NIH (not invented here) syndrome writ large; I’ll bet he’s never read any of the dispatches from Raoult and associates.
If hydroxychloroquine proves as effective as Remdesivir then people will use hydroxychloroquine and it won’t matter who or how much Remdesivir is promoted, the cheaper drug will win out.
The French study showed hydroxychloroquine cleared the body of virus in five or six days.”Cleared the body of the virus” sounds good to me. That would seem to be the goal, and the sooner the body gets cleared, the better, going by the way this virus progresses.
If I get the Wuhan virus, I’m going to take hydroxychloroquine. President Trump made that possible and Dr. Fauci did not prevent him from doing so.

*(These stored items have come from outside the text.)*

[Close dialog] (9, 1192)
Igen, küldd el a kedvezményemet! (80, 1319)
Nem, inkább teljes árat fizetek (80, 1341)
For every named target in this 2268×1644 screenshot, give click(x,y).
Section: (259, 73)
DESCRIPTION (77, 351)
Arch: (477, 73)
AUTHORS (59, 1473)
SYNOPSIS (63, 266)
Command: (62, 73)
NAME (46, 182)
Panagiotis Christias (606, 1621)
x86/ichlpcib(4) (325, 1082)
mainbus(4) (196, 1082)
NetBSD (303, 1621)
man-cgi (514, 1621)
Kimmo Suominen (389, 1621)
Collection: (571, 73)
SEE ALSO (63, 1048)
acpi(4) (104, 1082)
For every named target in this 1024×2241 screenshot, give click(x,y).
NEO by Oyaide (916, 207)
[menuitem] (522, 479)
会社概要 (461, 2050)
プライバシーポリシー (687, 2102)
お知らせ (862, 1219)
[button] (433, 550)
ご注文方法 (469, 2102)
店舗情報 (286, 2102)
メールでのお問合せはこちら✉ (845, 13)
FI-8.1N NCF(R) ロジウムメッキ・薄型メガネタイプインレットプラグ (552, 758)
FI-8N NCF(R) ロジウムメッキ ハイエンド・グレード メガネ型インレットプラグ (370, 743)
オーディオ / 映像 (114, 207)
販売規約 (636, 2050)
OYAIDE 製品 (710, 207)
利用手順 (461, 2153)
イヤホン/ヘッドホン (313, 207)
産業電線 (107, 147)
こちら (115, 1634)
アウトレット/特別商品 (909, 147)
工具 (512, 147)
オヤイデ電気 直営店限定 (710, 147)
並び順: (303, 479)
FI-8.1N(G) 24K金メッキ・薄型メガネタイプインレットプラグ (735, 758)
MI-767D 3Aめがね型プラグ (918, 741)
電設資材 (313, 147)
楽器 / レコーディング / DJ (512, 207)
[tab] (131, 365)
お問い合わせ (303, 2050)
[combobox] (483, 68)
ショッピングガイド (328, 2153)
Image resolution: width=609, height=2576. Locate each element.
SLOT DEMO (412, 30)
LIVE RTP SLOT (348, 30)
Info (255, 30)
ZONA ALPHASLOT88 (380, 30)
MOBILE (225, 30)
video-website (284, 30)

We’ll be getting the results of the hydroxychloroquine tests in the near future. Dr. Fauci isn’t stopping those tests, either.
At the risk of violating a commandment of commenting, reposting a comment I just made above:
Well I’ll bring a little dismal science to ruin the party hahaha.
While no fan of conspiracy ummm … speculations, as an economist I firmly believe in the power of incentives, and as a student of freshman psych (and former insomniac), believe in the strong influence of the subconscious mind. Empirics on this would be the risk-sharing contracts we designed with BCBS to “influence” specialty MD’s to think a bit on hospital costs.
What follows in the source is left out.